奇怪的是公社領導們沒有大兵壓境,也沒有興師問罪,一連幾天什麼反應也沒有。
“公社領導一定不會放過我,肯定要把我從這個支書的位子上趕下去,當不當這個支書我無所謂,在沒有被撤職之前,我還得最後行使我的職責。眼下我們麵臨的將是一個無法想象的荒春,不搞大食堂是為了讓更多的人能夠度過這個荒春,我豁出去了,也不計較後果了。如果說這是一個政治錯誤,我就是明知故犯,責任有我一人來承擔。”朱彥夫的大腦沒有一刻安寧,他想到了寇長功,想到了江山河,也想到了另外兩個準備結婚的年輕人,他說,“結婚是人生的大事,結婚需要花錢,眼下的條件不允許任何形式的鋪張浪費,能不能在大食堂散夥的前夜,為他們舉行一次特別的集體婚禮,也算是搞一次有張家泉特色的社會主義新生事物。”朱彥夫的這個想法,得到了以張有龍、張二孟、小狗子為代表的讚同。於是,他們把稍微能上刀的豬一次都宰了,在食堂裏開辦了一個具有紀念意義的散夥晚餐。為了展示集體婚禮的別具一格,小狗子還專門跑了幾十裏借來了高音喇叭,選擇了當時非常革命的《戰地進行曲》來活躍氣氛。
沒有鑼鼓喧天,沒有大辦宴席,五對新人在燈火輝煌的毛主席畫像前喜結了百年好合。張家泉大隊的大食堂在人民公社大躍進的如火如荼中拉下了帷幕。
按照人均分配的原則,每人僅僅分得了四十多斤糧食就開起了各家各戶的小灶生活。人均四十來斤糧食,最多能維持兩個月就不錯了,要想度到夏季接上新糧,至少還有四個多月,四個月的漫長時間,就靠還睡在地裏的地瓜來維持,能維持下去嗎?大部分山地都被洪水衝成了亂槽溝,殘存下來的都是些零零星星的小塊,就算是產量再高,也無法滿足人口的需要,左算右算這個荒春都無法度過,更要命的是,公社還沒有下達刨挖地瓜的命令。朱彥夫冒著夜風站在地頭打起了冷顫,如果再不開挖,大凍一來,腳下的土地就會像石頭一樣堅硬,這有限的地瓜想再刨起來除非用火先把土地烤熱才行,否則,一鋤頭下去就是一個白印,地瓜就會徹底爛凍在地裏,最後化為爛泥,不能等了,一天也不能等!

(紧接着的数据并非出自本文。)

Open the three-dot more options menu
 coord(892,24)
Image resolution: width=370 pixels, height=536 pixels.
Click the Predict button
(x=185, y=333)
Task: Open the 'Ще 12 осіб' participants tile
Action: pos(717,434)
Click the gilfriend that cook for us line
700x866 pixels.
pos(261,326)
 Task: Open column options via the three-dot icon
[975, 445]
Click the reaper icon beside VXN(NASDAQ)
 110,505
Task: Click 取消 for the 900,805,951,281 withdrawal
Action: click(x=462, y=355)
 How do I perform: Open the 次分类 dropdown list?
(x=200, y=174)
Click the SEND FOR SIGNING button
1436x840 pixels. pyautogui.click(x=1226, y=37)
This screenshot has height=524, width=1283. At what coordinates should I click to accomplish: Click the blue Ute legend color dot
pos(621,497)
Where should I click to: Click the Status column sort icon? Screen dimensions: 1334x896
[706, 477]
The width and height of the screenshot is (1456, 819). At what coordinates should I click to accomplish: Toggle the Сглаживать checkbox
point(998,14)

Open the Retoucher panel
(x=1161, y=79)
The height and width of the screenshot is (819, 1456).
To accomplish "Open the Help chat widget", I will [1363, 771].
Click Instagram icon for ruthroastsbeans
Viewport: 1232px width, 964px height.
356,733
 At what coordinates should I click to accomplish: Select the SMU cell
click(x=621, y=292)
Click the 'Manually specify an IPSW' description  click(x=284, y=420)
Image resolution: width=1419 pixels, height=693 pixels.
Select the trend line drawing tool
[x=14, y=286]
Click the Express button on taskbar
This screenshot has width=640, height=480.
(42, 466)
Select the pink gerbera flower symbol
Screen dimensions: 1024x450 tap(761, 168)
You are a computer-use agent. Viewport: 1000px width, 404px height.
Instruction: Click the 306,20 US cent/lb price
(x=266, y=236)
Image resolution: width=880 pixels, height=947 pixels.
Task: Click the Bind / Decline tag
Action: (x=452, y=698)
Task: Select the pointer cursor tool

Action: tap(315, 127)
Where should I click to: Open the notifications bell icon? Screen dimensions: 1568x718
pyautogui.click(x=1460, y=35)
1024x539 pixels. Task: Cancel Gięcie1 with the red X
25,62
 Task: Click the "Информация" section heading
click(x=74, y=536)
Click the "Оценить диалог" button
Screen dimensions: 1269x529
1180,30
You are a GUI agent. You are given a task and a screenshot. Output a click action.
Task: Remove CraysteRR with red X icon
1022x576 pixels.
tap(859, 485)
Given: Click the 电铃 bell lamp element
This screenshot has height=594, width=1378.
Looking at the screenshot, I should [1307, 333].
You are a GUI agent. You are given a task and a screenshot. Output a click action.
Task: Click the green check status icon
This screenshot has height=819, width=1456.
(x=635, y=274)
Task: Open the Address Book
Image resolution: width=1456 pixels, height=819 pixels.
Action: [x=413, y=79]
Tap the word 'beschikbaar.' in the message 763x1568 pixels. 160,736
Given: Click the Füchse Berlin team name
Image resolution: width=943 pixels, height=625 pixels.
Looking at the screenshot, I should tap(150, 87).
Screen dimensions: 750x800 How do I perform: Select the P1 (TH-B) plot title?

“不行啊,朱彥夫,不能這麼蠻幹!”連夜召開的大小隊幹部會上,張明熙急得連“書記”也忘了稱呼,直接叫起了朱彥夫的名字,“食堂的事情還沒有結果,再違犯上級統一部署的命令,後果你想過沒有,誰能負責?”
“這個責任我負,你怕什麼?”朱彥夫的心一橫,“今天開會的目的不是讓你們承擔什麼責任,是要你們明天組織勞力刨地瓜,天不等人啊!”
“彥夫,”大隊長張二孟也有些猶豫,“說不定明天公社的研究方案就下來了,再等等吧,再不,明天一大早俺再去公社問問,打探一下公社研究得怎麼樣了?雖然你是革命功臣,要是做事過了頭,也難保不出亂子啊!”
“革命功臣?我從來就不拿自己當什麼功臣,那是你們給我戴的帽子,我隻想怎樣解決眼前的饑荒問題,人命關天啊,就算說我是人民的敵人我也不在乎了,我不想看到張家泉有一個人餓死。”朱彥夫不想作多的解釋,他也無法作多的解釋。一個月前,他把那個看得象寶貝似的收音機摔到地上,就是因為聽到他心目中崇拜的大英雄彭德懷被趕下台的原因。一個叱吒風雲的大元帥,一個身居國防部長的大官,因為看不順眼大躍進都被撤職了,他朱彥夫又算老幾,這個時侯的“功臣”還有什麼資本可言?“我一個人犯政治組織錯誤不要緊,要是眼睜睜地看著張家泉的人被活活餓死,我就對不起自己的良心,對不起我入黨時舉起的右手,現在我的手沒有了,可我心裏還忘記不了那曾經舉起過的右手!作為張家泉大隊的大隊書記,我沒有任何理由不為張家泉的群眾負責,隻要我在位一天,我就要負責一天,是對是錯讓曆史評說,現在我不想這些。公社有時間研究,張家泉沒有時間等,他們要是研究到過年,我們張家泉的人至少要餓死一半,我已經等得夠耐心了,現在我的耐心已達到了極限,一天也不會等。趁現在天氣好,必須組織所有勞力開始刨地瓜,搶在大凍前,把所有的地瓜根都給我刨起來,包括所有的地瓜秧子,一點也不許糟蹋,都給我按人口分到戶,大隊不許存放,各小隊除了留足來年的種子外,一點也不許庫存,你們不怕要執行,怕也要執行,我是書記,我說了算,上麵追究責任,與你們都沒有關係,一切有我朱彥夫來承擔!這就好比打仗,是對是錯,你們不需要考慮,你們隻能服從命令,誰不服從命令,趁早說話,我可以立馬換人,我就不信,為了這些地瓜,上麵還真砍了我的腦袋。”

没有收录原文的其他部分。